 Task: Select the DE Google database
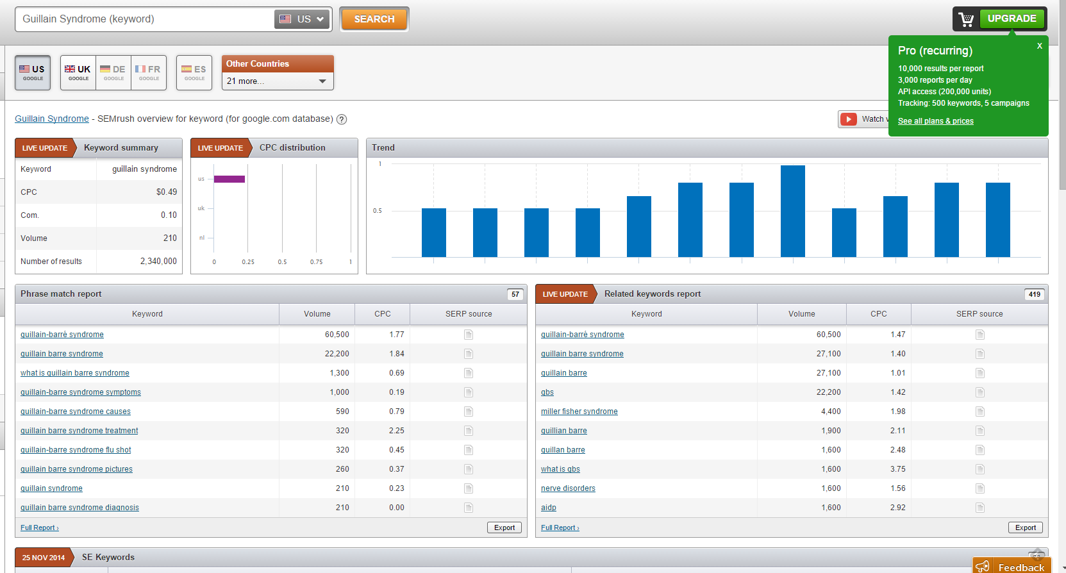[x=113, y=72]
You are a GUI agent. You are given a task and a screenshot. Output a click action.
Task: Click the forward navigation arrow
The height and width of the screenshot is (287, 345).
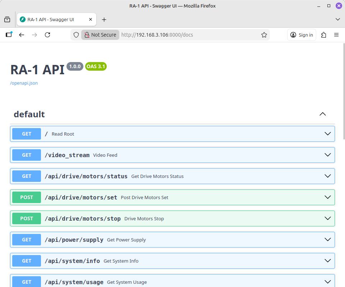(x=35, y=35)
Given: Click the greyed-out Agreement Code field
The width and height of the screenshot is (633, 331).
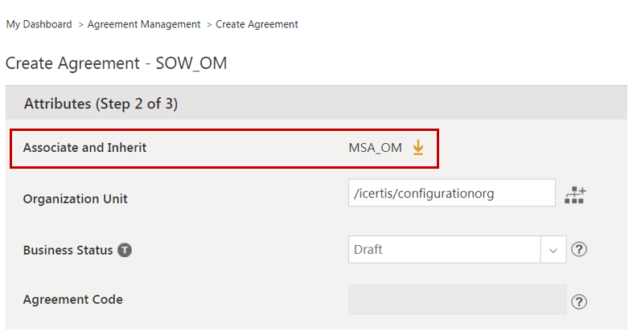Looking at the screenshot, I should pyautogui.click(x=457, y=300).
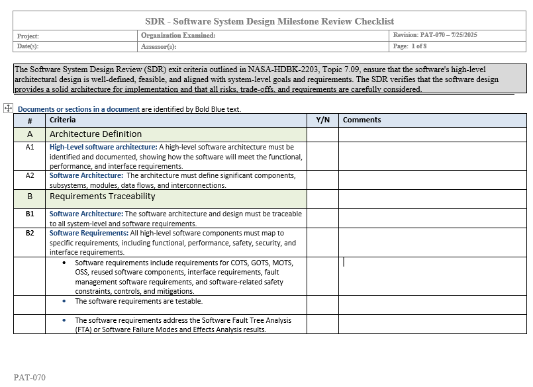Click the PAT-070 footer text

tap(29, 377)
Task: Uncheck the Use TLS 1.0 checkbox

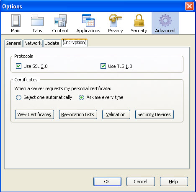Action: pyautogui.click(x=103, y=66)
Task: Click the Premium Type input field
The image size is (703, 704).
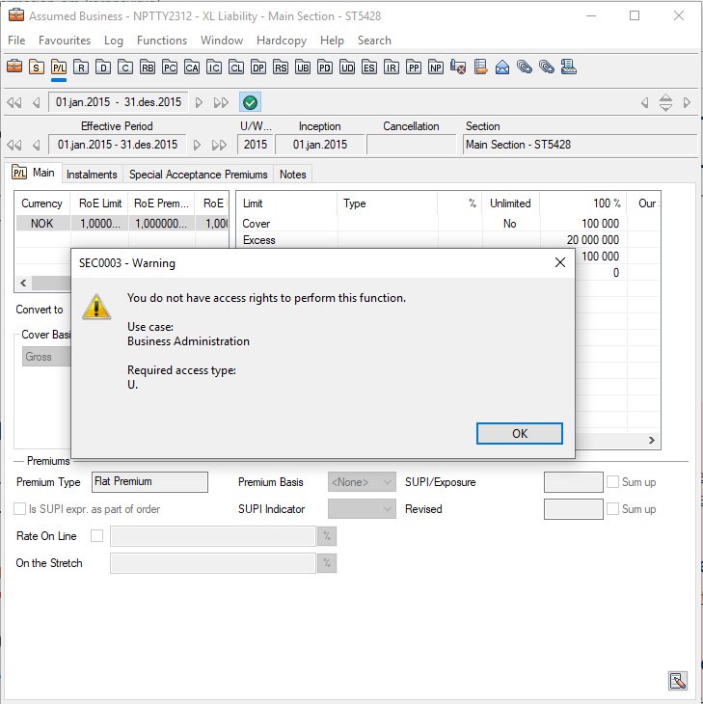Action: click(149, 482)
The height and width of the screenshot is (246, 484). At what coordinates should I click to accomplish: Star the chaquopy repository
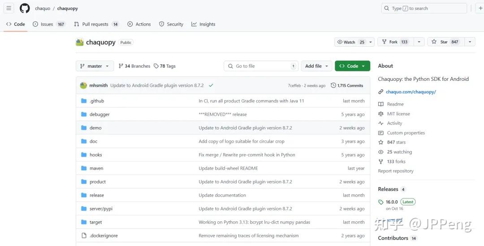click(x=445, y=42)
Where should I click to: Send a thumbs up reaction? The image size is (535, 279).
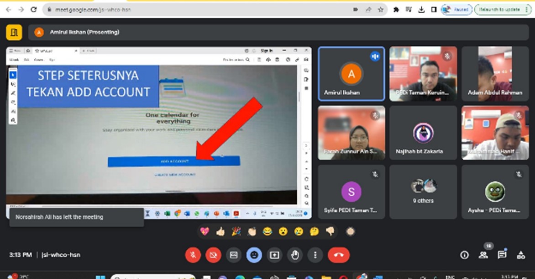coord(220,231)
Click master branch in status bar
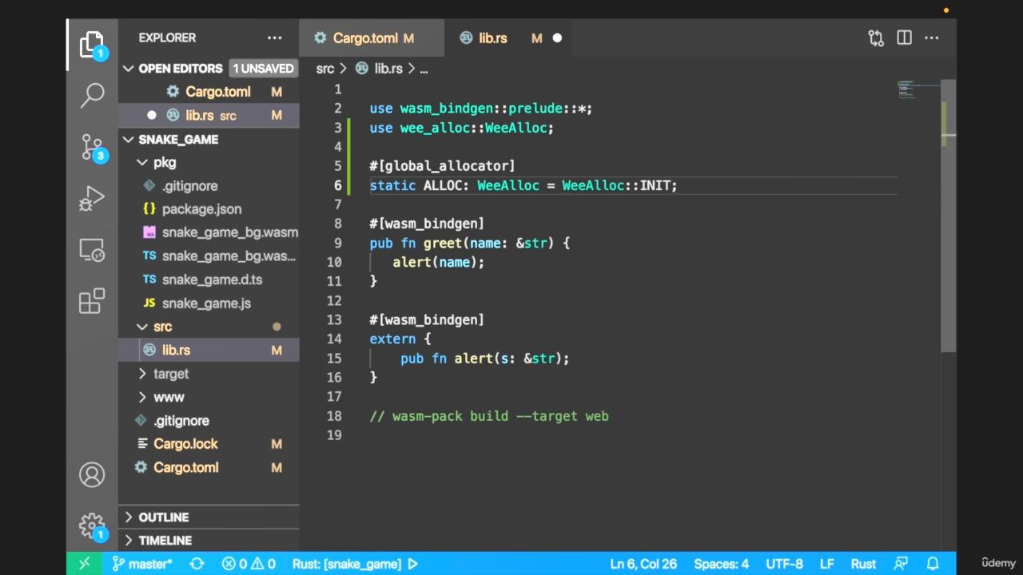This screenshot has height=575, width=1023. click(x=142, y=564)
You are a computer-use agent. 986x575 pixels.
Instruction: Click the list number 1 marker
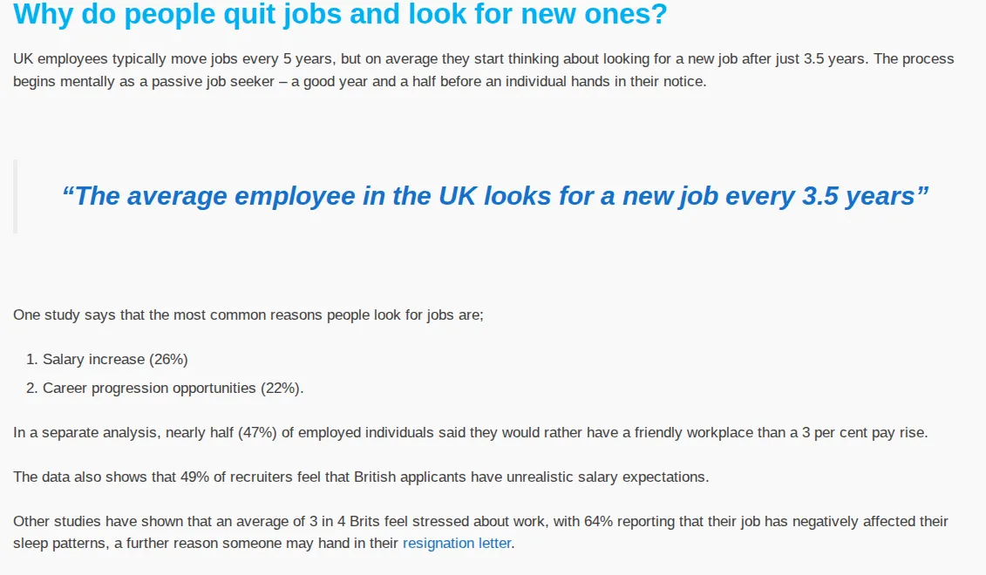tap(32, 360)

# About this exercise
Whenever a line includes the word "agent", pull it out of the entries.

# Result
You are a GUI agent. You are given a task and a screenshot. Output a click action.
You are a computer-use agent. 986x575 pixels.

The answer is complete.